That’s the legacy of mountaintop removal mining. It’s the process by which a mining operation literally blows off the top of a mountain ridge to extract the coal seams beneath. Debris is often dumped into the valleys below, smothering miles of streams.

This is coal country. An old axiom is that the West Virginia’s Department of Environmental Protection – known here as D.E.P. – has rarely met a mountaintop coal removal operation it doesn’t like. And it’s D.E.P. which historically has rubber-stamped these kinds of destructive operations.

But that’s starting to change – thanks to organized opposition from a citizens group that challenged a nearby mine less than 600 feet from Kanawha State Forest.

“I got tired of feeling like my state government and the West Virginia DEP was telling me that our lives were the cost of doing business in West Virginia, and that was okay. I disagree,” says Daile Rois, the nearest neighbor to this idle coal mine.

She says when Florida-based Keystone Industries applied to start mining here, she asked reasonable questions about impact on her home’s well water which she and her family drink every day. But she got nowhere.

“They had an opportunity to say, ‘Hey, here’s this coal mine that’s under this bright spotlight; we’re going to show them how to do it right,’ and they absolutely did not,” Rois says.

The D.E.P. had approved this mine, called Keystone Development #2, and coal extraction began in early 2014. But concerned citizens like Rois banded together to create the Kanawha Forest Coalition.

Keystone Industries filed data with the state D.E.P. showing there would be no harm to surrounding streams or aquifers. But Chad Cordell of the Kanawha Forest Coalition said citizens gathered their own field data to refute the mining company’s filings.

One of the assumptions that was made in the application for this permit, where the company had to come out and survey and certify the amount of groundwater and the location of groundwater sources and springs and seeps on the mountain, and they claimed on their application that there were none on the entire mountain, which is just false,” Cordell explains. “There are springs all over this mountain.”

Cordell said coalition members gathered their own field data to refute the mining company’s filings. They tested the water sources’ conductivity and the pH to measure acidity, both indicators of stream health. They also took photos of streams clouded by sediment from mine runoff. It was this evidence, sent to the D.E.P. over many months, that convinced the agency to temporarily halt operations more than a year ago.

Description of the task.
Can you write out the passage of the text on mountaintop removal mining from "This is coal" to "idle coal mine.", word for word?

Information given.

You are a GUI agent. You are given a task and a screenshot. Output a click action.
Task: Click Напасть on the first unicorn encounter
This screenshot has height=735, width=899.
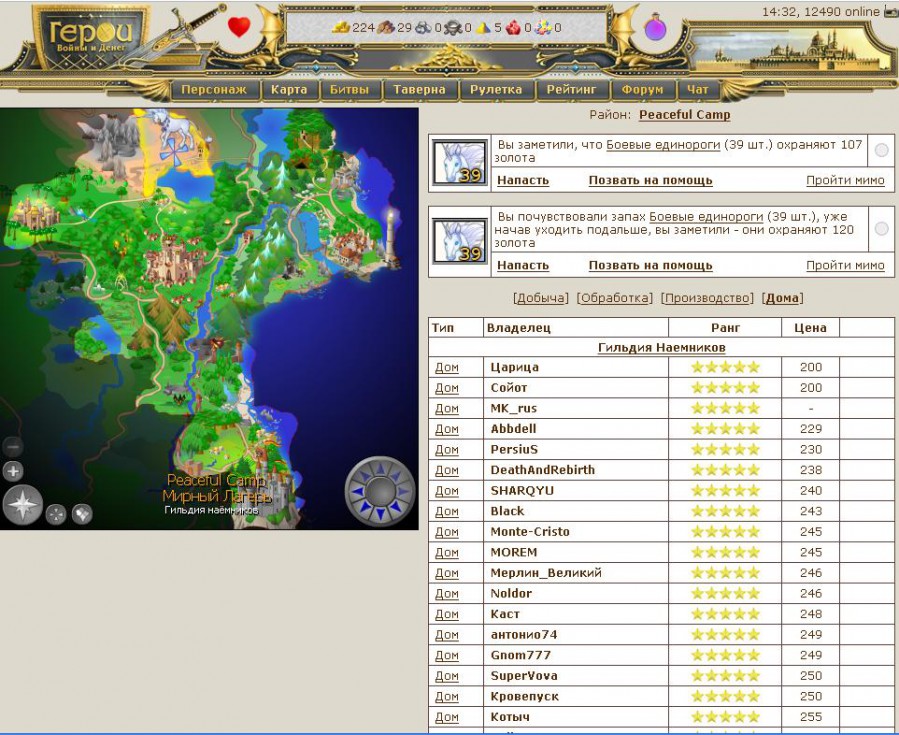tap(523, 180)
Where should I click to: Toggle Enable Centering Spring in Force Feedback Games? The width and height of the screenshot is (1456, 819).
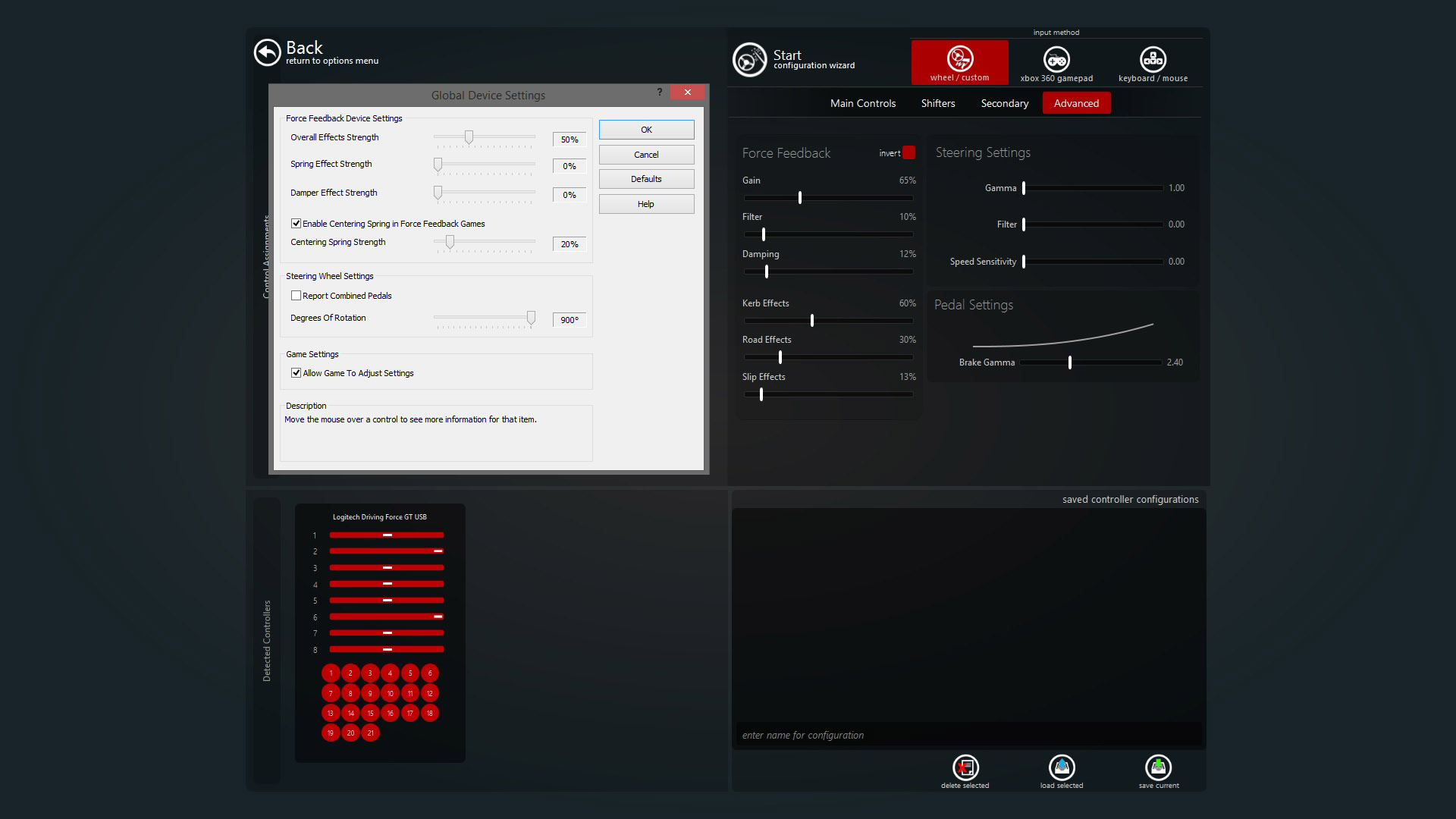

Exercise result.
This is coal country. An old axiom is that the West Virginia’s Department of Environmental Protection – known here as D.E.P. – has rarely met a mountaintop coal removal operation it doesn’t like. And it’s D.E.P. which historically has rubber-stamped these kinds of destructive operations.

But that’s starting to change – thanks to organized opposition from a citizens group that challenged a nearby mine less than 600 feet from Kanawha State Forest.

“I got tired of feeling like my state government and the West Virginia DEP was telling me that our lives were the cost of doing business in West Virginia, and that was okay. I disagree,” says Daile Rois, the nearest neighbor to this idle coal mine.